N°501:Intégration régionale Pourquoi les états généraux ont été annulés
Le ministère d’Etat, ministère de l’Intégration africaine a tenu hier vendredi, une conférence de presse à l’hôtel Ivoire. Il s’agissait pour le directeur de cabinet et le directeur général de la politique nationale d’intégration d’annoncer à la presse, le report des états généraux sur l’intégration nationale, prévus du 9 au 15 mai prochain.
Les états généraux de l’intégration régionale, selon Frédéric Tongo, directeur de cabinet au ministère, devaient répondre au désenchantement vis-à-vis du processus d’intégration ouest africaine. La dimension régionale avérée de la crise sociopolitique qu’a connue le pays, l’aversion manifestée par les populations et la difficulté par les autorités de prendre des initiatives en la matière, traduisent pour le conférencier, le désenchantement.
Pourtant , a-t-il poursuivi, ‘’la Côte d’Ivoire doit continuer de tenir son rang et ses engagements envers la communauté ouest africaine’’. C’est pour répondre aux questions soulevées par ce processus et lui insuffler une dynamique nouvelle que le Théodore Mel a décidé de réunir les composantes de la société ivoirienne en états généraux, du 9 au 15 mai 2005. Des dizaines de lettres d’invitation ont donc été adressées à toutes les institutions et organisations représentatives des corps sociaux. Mais, à quelques jours, voire quelques heures de l’ouverture de la cérémonie, seules 25% de réponses sont parvenues au ministère. Tandis que d’autres organisations appellent pour en savoir un peu plus, avant d’envoyer des délégués. Ainsi pour M. Tongo, le quorum n’est pas atteint. C’est pourquoi le ministère a décidé de donner un peu plus de temps aux organisateurs pour désigner leurs délégués et, par conséquent, de reporter les états généraux à une date ultérieure.

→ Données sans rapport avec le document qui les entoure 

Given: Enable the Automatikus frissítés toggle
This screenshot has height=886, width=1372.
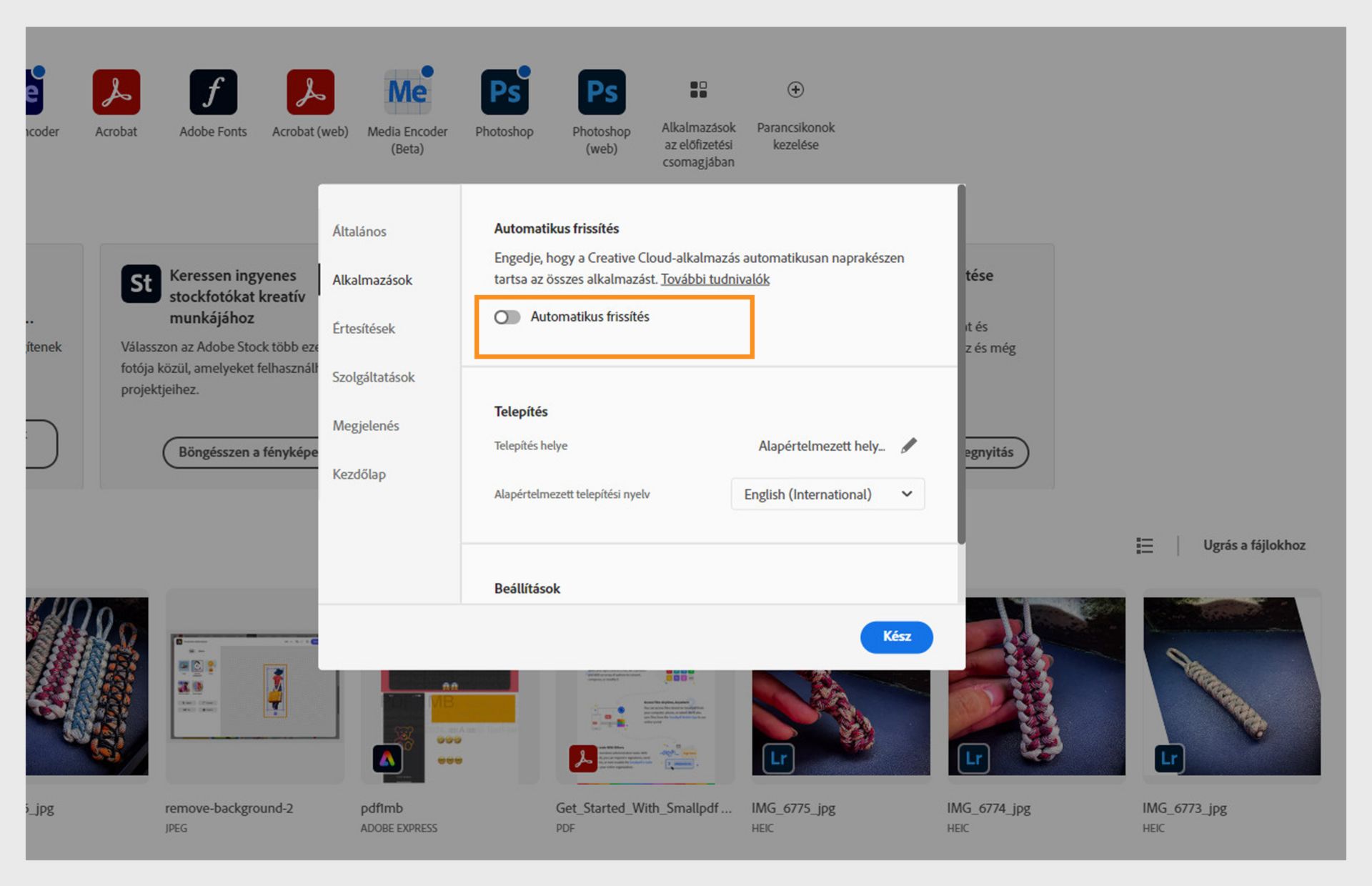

Le second conférencier Raymond Sibailly , directeur général de la politique nationale d’intégration et président du comité scientifique, a lui, débattu des raisons fondamentales de la tenue. Il en attend deux résultats de ces états généraux : le texte du projet de politique nationale d’une part et le texte du projet de la charte ivoirienne des droits et devoirs fondamentaux en matière d’intégration régionale, d’autre part. Ces textes devront résoudre un ensemble de problèmes communautaires : libre circulation, droit d’établissement, trafic de la nationalité, monopoles commerciaux. Une fois la charte adoptée par les états généraux, il sera soumis à la ratification et comme pour la charte des droits fondamentaux de l’Union européenne, il faudra, a précisé M. Sibally, en étudier les modalités d’inclusion dans la constitution.